[Start of TEXT BLOCK]
The Daily Mail finds itself in an most awkward place: you wouldn't normally expect to read there the words 'BBC' and 'valued and trusted institution' in the same sentence ... even if they are attributed to Labour leadership hopeful David Miliband. Though of course it's just a momentary lapse in an otherwise standard Mail narrative about the "'biased' BBC" whose DG was both "hauled in" to Downing Street and caught "attempting to cosy up to the Government".

At the Open Democracy website, Tony Curzon is equally certain about events. Mark Thompson was caught "in flagrante" - and the BBC's main concern, he argues, is that the DG was caught in the act.

But it's the Daily Telegraph that, in more considered logic and language, puts its finger on the issue at stake:

"The director-general of the BBC has been accused of risking the corporation's editorial independence after it emerged that he attended a private Downing Street meeting to discuss coverage of Government spending cuts."

In other words - and you can tell this by the use of that journalistic weasel word "risking" ... meaning "this is what I really want to say but I don't want to be seen actually saying it" - this is one of those stories where the facts of the case are (apparently) less important than appearance, than impression. And, as is so often the case, the facts are what you make of them.

Is it really a surprise, for example, to learn that David Cameron's press chief, Andy Coulson, had lunch with the BBC Head of News, Helen Boaden, and that the subject of spending review coverage came up? Or that Mr Coulson would press for more 'context'?

Was the BBC DG "hauled in" to Number 10? Was he, as the Sun told us, "quizzed" on planned coverage of the review? Was it an "unusual" meeting? Have DGs routinely done this sort of thing; this sort of thing being, according to the BBC, a meeting which:

"discussed the possible participation of ministers in programmes about the spending review".

Now, I have no special knowledge or insight here - but certainly when I was running Today or World at One it wasn't that unusual to recruit senior executives to put in a good word when you were trying to fix big interviews.

And it's easy to see that with a huge, high-profile season on the horizon - and the spending review season will run across all of the BBC's national and regional programming as well as the News website - a bit of shoulder work from the chaps at the top is no bad thing.
[End of TEXT BLOCK]
[Start of DATA ROWS]
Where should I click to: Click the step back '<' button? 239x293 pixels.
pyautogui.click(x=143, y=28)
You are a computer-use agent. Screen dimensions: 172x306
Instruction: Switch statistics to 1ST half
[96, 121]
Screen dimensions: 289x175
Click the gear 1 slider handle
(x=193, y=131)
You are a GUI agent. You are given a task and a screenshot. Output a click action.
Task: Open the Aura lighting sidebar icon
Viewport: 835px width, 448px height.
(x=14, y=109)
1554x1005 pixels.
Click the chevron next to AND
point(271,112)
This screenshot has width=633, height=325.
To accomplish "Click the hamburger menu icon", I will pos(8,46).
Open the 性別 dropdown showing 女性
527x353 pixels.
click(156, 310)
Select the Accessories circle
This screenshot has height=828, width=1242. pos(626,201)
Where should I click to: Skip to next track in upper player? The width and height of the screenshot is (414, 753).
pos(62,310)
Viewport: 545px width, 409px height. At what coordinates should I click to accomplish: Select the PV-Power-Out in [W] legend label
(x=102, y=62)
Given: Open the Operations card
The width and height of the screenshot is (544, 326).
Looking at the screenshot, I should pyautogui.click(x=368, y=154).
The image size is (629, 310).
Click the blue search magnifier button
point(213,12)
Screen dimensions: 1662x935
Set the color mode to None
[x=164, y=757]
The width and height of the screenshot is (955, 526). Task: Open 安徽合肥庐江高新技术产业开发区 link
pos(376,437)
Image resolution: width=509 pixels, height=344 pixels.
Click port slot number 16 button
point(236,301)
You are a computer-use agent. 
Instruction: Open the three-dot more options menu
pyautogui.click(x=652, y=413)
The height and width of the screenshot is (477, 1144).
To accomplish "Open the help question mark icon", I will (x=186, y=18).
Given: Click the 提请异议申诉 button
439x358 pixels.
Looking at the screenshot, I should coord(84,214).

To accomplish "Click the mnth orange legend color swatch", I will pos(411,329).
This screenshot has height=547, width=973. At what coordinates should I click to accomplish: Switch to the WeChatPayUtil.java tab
[End of DATA ROWS]
■ PROBLEMS TO SOLVE
- a) Print everything in the BBC commentary from "Was the BBC" down to "fix big interviews.".
- b) In the BBC commentary, who did David Cameron's press chief, Andy Coulson, have lunch with?
The material isn't needed.

■ FINAL ANSWERS
- a)
Was the BBC DG "hauled in" to Number 10? Was he, as the Sun told us, "quizzed" on planned coverage of the review? Was it an "unusual" meeting? Have DGs routinely done this sort of thing; this sort of thing being, according to the BBC, a meeting which:

"discussed the possible participation of ministers in programmes about the spending review".

Now, I have no special knowledge or insight here - but certainly when I was running Today or World at One it wasn't that unusual to recruit senior executives to put in a good word when you were trying to fix big interviews.

- b) Helen Boaden, the BBC Head of News.